Zarathustra era stato il primo profeta ad aver parlato di morale, quella stessa morale che secondo Nietzsche aveva causato la distruzione dei valori vitali. E visto che fu proprio Zarathustra ad aver “inventato” la morale, è ragionevole supporre che fosse anche il primo ad essersi accorto dell’errore. Nietzsche, quindi, affida proprio a Zaratustra, l’inventore della morale, il compito di tornare al mondo per dire che quella morale fu una favola, un errore vitale – antivitale (vitale per una vita da cammello, ma antivitale perché ha ucciso il dionisiaco). Che quella favola, quel dio (falso) è morto e sta per giungere l’uomo nuovo.
L’uomo nicciano si trova sotto un arco che è l’attimo che noi viviamo. Da questo arco partono due strade: una che va avanti (il futuro) e una che va all’indietro (il passato). Queste due strade non si incontrano mai, ma sono strade eterne che, pur non incontrandosi mai, si influenzano reciprocamente. Nessun uomo le ha mai percorse eternamente tutte.
Noi uomini siamo in questa visione di mondo circolare costretti a camminare in una vita della quale non vedremo mai la fine e nessun fine.

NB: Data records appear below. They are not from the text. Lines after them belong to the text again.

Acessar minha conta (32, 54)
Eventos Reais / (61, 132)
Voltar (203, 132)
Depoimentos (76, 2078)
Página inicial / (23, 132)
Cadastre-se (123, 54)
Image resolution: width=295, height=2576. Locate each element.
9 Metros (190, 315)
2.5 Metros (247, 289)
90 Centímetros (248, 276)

Il nano di Zarathustra ci ricorda che è nella circolarità che c’è la verità. Che nella linearità c’è l’illusione, la menzogna, l’inganno. Questa visione di tempo circolare è l’eterno ritorno, il più abissale dei pensieri di Nietzsche. L’eterno ritorno, insieme alla morte di dio e alla volontà di potenza, è la prospettiva in cui deve vivere il superuomo.

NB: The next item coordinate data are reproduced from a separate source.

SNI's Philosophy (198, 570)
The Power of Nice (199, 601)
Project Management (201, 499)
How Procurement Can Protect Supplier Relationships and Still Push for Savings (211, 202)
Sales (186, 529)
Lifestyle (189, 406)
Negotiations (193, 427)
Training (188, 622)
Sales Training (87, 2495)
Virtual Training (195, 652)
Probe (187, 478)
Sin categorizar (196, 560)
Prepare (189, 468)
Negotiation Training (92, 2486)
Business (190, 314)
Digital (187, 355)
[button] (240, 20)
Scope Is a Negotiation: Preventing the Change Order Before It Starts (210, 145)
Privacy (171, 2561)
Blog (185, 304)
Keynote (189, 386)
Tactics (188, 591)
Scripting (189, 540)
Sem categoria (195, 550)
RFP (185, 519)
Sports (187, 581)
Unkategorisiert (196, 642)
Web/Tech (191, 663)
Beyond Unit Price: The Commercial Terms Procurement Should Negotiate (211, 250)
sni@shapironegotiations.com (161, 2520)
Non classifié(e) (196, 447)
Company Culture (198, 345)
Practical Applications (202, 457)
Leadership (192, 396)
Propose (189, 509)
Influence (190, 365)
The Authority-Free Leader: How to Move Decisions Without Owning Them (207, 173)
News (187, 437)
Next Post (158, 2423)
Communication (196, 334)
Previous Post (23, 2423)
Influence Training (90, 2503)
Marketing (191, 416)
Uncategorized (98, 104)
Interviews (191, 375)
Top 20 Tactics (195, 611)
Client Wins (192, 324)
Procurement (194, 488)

«Questa vita, come tu ora la vivi e l’hai vissuta, dovrai viverla ancora una volta e ancora innumerevoli volte, e non ci sarà in essa mai niente di nuovo, ma ogni dolore e ogni piacere e ogni pensiero e sospiro, e ogni indicibilmente piccola e grande cosa della tua vita dovrà fare ritorno a te, e tutte nella stessa sequenza e successione – e così pure questo ragno e questo lume di luna tra i rami e così pure questo attimo e io stesso. L’eterna clessidra dell’esistenza viene sempre di nuovo capovolta e tu con essa, granello della polvere!».
Il superuomo è felice perché ha capito che la sua patria è la terra, che il suo mondo è il sangue, il corpo, la mente, il dolore. Il superuomo è colui che non fugge, che si farà fanciullo, che si farà Dio, che si farà volontà di potenza creatrice.
Che sarà talmente forte da accettare l’eterno ritorno del sempre uguale. Un ritorno del sempre uguale che gli consente di essere autenticamente libero. Padrone della propria vita e creatore della propria immanente felicità.